The Circus on American Experience

The Circus

American Experience on PBS, October 8 and 9, check local listings

Kids today have no shortage of distractions: Social media, video games, and streaming seem to be the preferred time sucks for young people. They’ve never been so connected and yet so detached. And many would struggle to imagine a time when kids didn’t have Google or Snapchat to experience or engage with the world. Once upon a time, children went outside. Families of the 19th and early 20th centuries didn’t have flat screens or Wi-Fi to keep them entertained. They went to the circus.

PBS’ four-hour plunge into the history and influence of this treasured pastime is as engrossing as it is overwhelming. On the surface, this documentary is about the roots of the circus in the American soil; how showman (and shyster) P.T. Barnum had the vision and dexterity to grow its popularity; how circus folk banded together in a brutal, itinerant lifestyle to create a ragtag family; and how generations of Americans found a sense of wonder under the big top.
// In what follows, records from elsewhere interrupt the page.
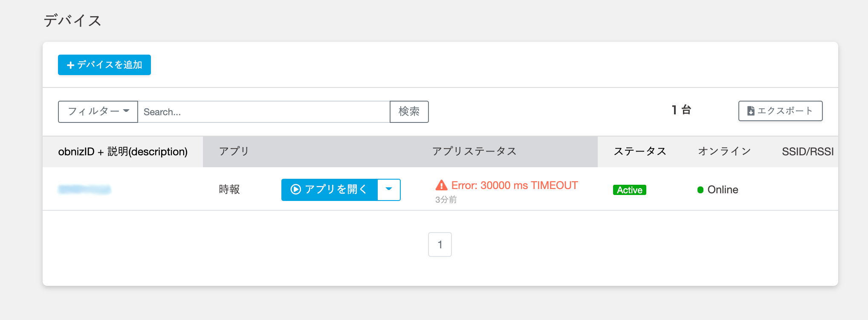Select the アプリステータス column header

tap(475, 151)
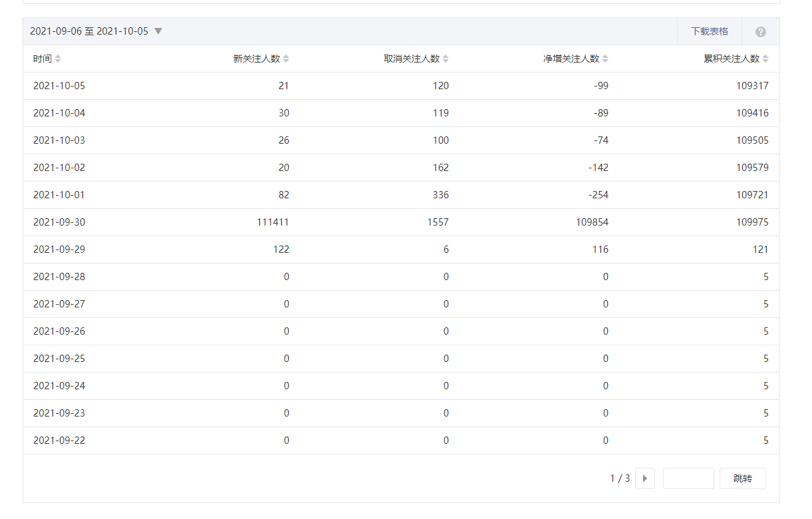Click the 1 / 3 page indicator
812x519 pixels.
pyautogui.click(x=620, y=478)
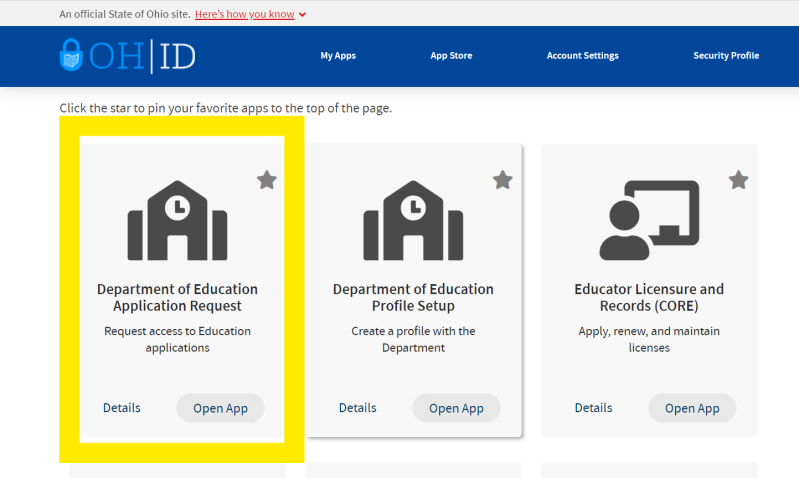Open App for Department of Education Application Request
Viewport: 799px width, 478px height.
221,408
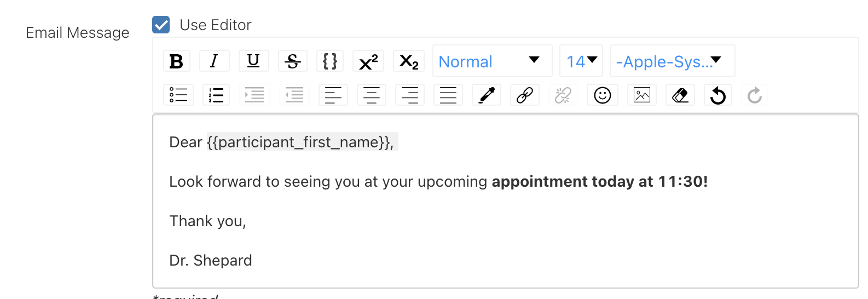Toggle bold formatting
This screenshot has height=299, width=868.
(176, 61)
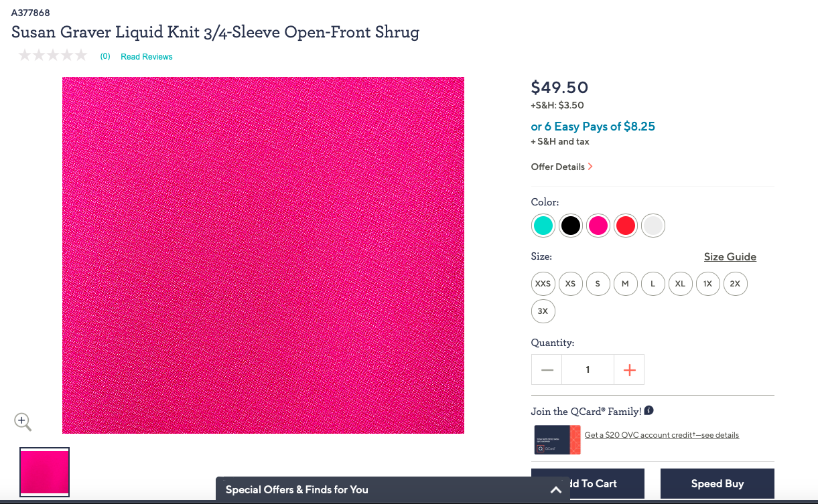
Task: Click Read Reviews link
Action: click(x=146, y=57)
Like all poorly regulated forms of entertainment, life for early circus performers wasn’t pretty—and as they traveled across the United States, their arrivals were often met with disdain. In the early 19th century, on the heels of a religious revival in this country, performers endured the wrath of church leaders who viewed entertainment of any kind as sinful. But Barnum’s concept could not be cast out. The lure of the acrobats, clowns, contortionists, oddities, and an ever-changing menagerie of animals proved too enticing for American audiences. We were hooked.

The Circus, meticulously researched and rendered, is a celebration of ingenuity, ability, and agility. It is an homage to the faceless entertainers who devoted their lives to the circus and its code. One early critic called performers “nomadic ruffians.” But history has a kinder retrospect. They were pioneers of entertainment—ambassadors of escapism.

One historian in the film says it best: “There is a need for the human being to try things for no reason whatsoever.”